You mentioned earlier that there was actually a contract renegotiation -- just curious if that was a one time true up item that could be considered somewhat non-recurring to the margin or is that something that is actually going be ongoing that could impact the margin going forward?
- EVP & CFO
Right.
I think we view it.
It is more of the latter, and just to clarify it was not a contract renegotiation, we have a contract that has been in place for a while that at the end of the year, based on the actual number of miles cars travel and how many of them are in storage, we true up an estimated rate that we charge the customer -- it is an actual rate -- and at the end of the year, the true up actually resulted in a downward adjustment.

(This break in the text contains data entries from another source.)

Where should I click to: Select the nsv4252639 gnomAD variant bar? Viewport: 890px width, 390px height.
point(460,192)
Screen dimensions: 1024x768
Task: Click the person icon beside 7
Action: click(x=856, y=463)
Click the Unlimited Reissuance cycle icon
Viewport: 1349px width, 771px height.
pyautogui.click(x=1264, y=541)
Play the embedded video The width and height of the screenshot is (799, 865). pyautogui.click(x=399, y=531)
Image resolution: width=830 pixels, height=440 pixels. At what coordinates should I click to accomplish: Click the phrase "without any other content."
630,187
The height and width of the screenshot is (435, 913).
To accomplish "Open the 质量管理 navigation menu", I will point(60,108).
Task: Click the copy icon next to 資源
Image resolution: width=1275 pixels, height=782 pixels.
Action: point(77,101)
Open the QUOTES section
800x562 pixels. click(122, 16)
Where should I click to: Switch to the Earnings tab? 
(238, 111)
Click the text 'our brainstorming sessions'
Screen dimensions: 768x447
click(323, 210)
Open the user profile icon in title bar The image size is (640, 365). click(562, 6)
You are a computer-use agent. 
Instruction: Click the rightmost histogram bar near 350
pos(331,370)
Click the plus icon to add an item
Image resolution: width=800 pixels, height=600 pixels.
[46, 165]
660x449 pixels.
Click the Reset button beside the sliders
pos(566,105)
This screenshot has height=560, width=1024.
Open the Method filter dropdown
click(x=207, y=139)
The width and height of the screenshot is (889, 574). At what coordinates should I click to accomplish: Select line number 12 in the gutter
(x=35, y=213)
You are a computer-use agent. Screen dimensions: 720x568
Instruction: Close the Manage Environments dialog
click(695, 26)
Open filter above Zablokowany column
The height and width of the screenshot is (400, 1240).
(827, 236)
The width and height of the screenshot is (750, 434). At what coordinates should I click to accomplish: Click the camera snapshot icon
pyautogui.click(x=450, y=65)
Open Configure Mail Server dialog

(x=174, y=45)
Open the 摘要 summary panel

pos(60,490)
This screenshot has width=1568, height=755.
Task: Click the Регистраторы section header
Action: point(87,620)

But that's not an ongoing thing.
That adjustment was about $700,000.
So each year we would have some kind of true up plus or minus but this is not going be a recurring negative amount to each quarter.
- Analyst
Okay.
My follow up question is actually on the aftermarket side -- I would have actually expected this business to probably more closely track car loadings through the downturn.
It seems like it was off about twice as much as car loadings.
As we look at car loadings sequentially improving, could this be a two times grower as we move into the upturn?
- EVP & CFO
Are you referring to two times grower on the revenue side?
- Analyst
On the revenue side, correct.
- EVP & CFO
I'm not sure we would take it all the way to that.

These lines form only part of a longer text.